-------- Exercise data

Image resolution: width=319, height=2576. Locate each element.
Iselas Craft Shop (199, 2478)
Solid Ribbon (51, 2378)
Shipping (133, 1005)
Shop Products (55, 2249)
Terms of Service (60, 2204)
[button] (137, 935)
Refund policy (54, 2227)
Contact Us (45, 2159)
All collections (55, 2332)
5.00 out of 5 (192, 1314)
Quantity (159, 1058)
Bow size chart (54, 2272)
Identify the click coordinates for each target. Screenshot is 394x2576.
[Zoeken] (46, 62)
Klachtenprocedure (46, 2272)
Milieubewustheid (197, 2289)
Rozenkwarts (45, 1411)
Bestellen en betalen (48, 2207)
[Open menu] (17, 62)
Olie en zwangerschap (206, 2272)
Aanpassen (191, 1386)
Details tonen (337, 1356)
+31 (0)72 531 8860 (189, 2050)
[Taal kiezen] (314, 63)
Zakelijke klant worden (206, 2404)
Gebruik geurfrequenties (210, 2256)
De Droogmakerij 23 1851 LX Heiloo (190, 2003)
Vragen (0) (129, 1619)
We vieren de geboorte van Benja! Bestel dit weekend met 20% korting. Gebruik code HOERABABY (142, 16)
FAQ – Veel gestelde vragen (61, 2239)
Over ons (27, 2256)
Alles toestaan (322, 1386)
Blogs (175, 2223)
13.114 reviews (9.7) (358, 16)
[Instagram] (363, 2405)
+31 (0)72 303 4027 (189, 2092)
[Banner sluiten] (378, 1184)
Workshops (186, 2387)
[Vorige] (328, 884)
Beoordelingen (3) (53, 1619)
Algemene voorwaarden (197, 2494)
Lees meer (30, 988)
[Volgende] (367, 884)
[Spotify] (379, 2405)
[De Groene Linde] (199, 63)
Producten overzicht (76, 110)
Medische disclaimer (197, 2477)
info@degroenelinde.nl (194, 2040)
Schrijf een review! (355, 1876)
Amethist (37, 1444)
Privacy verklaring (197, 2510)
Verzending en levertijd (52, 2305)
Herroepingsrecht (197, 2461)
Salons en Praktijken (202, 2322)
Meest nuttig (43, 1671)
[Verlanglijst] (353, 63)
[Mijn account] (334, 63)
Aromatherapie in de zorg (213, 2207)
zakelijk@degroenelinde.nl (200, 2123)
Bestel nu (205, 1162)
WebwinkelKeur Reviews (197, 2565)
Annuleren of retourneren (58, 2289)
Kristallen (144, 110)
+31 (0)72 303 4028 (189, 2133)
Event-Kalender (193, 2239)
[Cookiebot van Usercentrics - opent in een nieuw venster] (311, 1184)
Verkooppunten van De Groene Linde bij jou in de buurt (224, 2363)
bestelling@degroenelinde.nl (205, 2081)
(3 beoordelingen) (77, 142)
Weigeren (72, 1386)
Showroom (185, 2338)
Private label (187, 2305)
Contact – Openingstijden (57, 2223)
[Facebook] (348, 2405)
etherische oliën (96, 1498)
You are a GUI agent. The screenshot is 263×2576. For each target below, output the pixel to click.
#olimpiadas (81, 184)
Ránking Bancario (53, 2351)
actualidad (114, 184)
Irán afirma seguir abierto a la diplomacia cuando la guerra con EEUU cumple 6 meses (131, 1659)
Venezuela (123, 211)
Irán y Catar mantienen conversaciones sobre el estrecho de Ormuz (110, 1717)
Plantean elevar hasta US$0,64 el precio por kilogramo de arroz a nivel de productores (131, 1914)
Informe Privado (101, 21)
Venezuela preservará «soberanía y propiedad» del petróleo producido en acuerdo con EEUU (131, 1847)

----------------

| What to work on |
In this exercise, repeat the entries above verbatim.

| Answer area |
Image resolution: width=319, height=2576. Locate each element.
Iselas Craft Shop (199, 2478)
Solid Ribbon (51, 2378)
Shipping (133, 1005)
Shop Products (55, 2249)
Terms of Service (60, 2204)
[button] (137, 935)
Refund policy (54, 2227)
Contact Us (45, 2159)
All collections (55, 2332)
5.00 out of 5 (192, 1314)
Quantity (159, 1058)
Bow size chart (54, 2272)
Identify the click coordinates for each target. Screenshot is 394x2576.
[Zoeken] (46, 62)
Klachtenprocedure (46, 2272)
Milieubewustheid (197, 2289)
Rozenkwarts (45, 1411)
Bestellen en betalen (48, 2207)
[Open menu] (17, 62)
Olie en zwangerschap (206, 2272)
Aanpassen (191, 1386)
Details tonen (337, 1356)
+31 (0)72 531 8860 (189, 2050)
[Taal kiezen] (314, 63)
Zakelijke klant worden (206, 2404)
Gebruik geurfrequenties (210, 2256)
De Droogmakerij 23 1851 LX Heiloo (190, 2003)
Vragen (0) (129, 1619)
We vieren de geboorte van Benja! Bestel dit weekend met 20% korting. Gebruik code HOERABABY (142, 16)
FAQ – Veel gestelde vragen (61, 2239)
Over ons (27, 2256)
Alles toestaan (322, 1386)
Blogs (175, 2223)
13.114 reviews (9.7) (358, 16)
[Instagram] (363, 2405)
+31 (0)72 303 4027 (189, 2092)
[Banner sluiten] (378, 1184)
Workshops (186, 2387)
[Vorige] (328, 884)
Beoordelingen (3) (53, 1619)
Algemene voorwaarden (197, 2494)
Lees meer (30, 988)
[Volgende] (367, 884)
[Spotify] (379, 2405)
[De Groene Linde] (199, 63)
Producten overzicht (76, 110)
Medische disclaimer (197, 2477)
info@degroenelinde.nl (194, 2040)
Schrijf een review! (355, 1876)
Amethist (37, 1444)
Privacy verklaring (197, 2510)
Verzending en levertijd (52, 2305)
Herroepingsrecht (197, 2461)
Salons en Praktijken (202, 2322)
Meest nuttig (43, 1671)
[Verlanglijst] (353, 63)
[Mijn account] (334, 63)
Aromatherapie in de zorg (213, 2207)
zakelijk@degroenelinde.nl (200, 2123)
Bestel nu (205, 1162)
WebwinkelKeur Reviews (197, 2565)
Annuleren of retourneren (58, 2289)
Kristallen (144, 110)
+31 (0)72 303 4028 (189, 2133)
Event-Kalender (193, 2239)
[Cookiebot van Usercentrics - opent in een nieuw venster] (311, 1184)
Verkooppunten van De Groene Linde bij jou in de buurt (224, 2363)
bestelling@degroenelinde.nl (205, 2081)
(3 beoordelingen) (77, 142)
Weigeren (72, 1386)
Showroom (185, 2338)
Private label (187, 2305)
Contact – Openingstijden (57, 2223)
[Facebook] (348, 2405)
etherische oliën (96, 1498)
You are a GUI agent. The screenshot is 263×2576. For each target below, output the pixel to click.
#olimpiadas (81, 184)
Ránking Bancario (53, 2351)
actualidad (114, 184)
Irán afirma seguir abierto a la diplomacia cuando la guerra con EEUU cumple 6 meses (131, 1659)
Venezuela (123, 211)
Irán y Catar mantienen conversaciones sobre el estrecho de Ormuz (110, 1717)
Plantean elevar hasta US$0,64 el precio por kilogramo de arroz a nivel de productores (131, 1914)
Informe Privado (101, 21)
Venezuela preservará «soberanía y propiedad» del petróleo producido en acuerdo con EEUU (131, 1847)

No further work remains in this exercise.